Midoru asintió. “Jamás ha sido derrotado ningún ejército liderado por un general entrenado por los Akodo,” dijo Midoru.

Toku sonrió burlonamente. “Pero olvidas algo, Midoru; yo fui entrenado por el propio Toturi,” contestó. “Esperemos que eso sea suficiente.”

 

 

Había hecho este ritual mil veces. Siempre rezaba a sus ancestros, pero nunca le contestaban. A pesar de todo lo terminó. Así era la tradición. Así era su ritual. Aunque lejos de casa, y olvidado, el joven samurai no podía dejar de ser quién era.

¿Si lo hiciese, qué quedaría?

Sabía que el ritual era inútil, pero abandonarlo aún lo sería más.

Y esta vez, por primera vez, cuando inclinó la cabeza, escuchó las voces eternas dentro de su alma.

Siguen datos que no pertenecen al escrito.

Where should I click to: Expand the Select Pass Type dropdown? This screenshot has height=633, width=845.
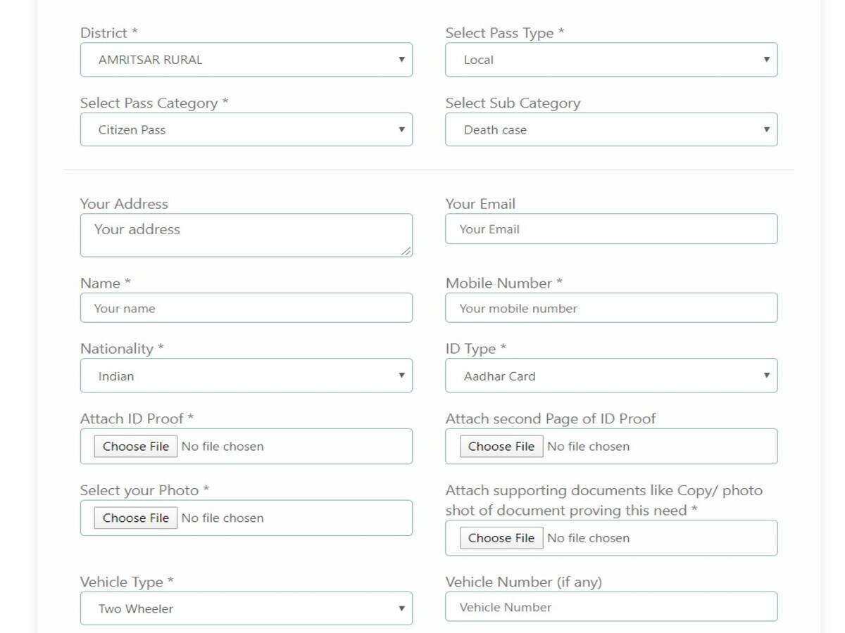point(611,60)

Al principio no se lo creía. Quizás el Deseo le había gastado una broma, deseando que se sintiese menos solo pretendiendo ser los espíritus ancestrales. Pero no — el Deseo nunca hacía cosas así. Si había algo que se podía decir sobre el Deseo es que siempre era honesto. El joven samurai inclinó la cabeza y se concentró en el sonido de la voz. Era tenue, como un susurro escuchado en medio de una habitación llena de gente… pero lo reconoció.

“Madre,” susurró.

Escuchó su llamada. Sintió su dolor. Sintió el peligro que consumía a su gente. Muchos le habían olvidado. Algunos aún creían que él era un monstruo, la perdición de todos ellos hecha realidad.

Pero estaban en peligro, y no los podía abandonar.

“Les ayudaré, madre,” susurró Shiba Aikune, y se puso en pie.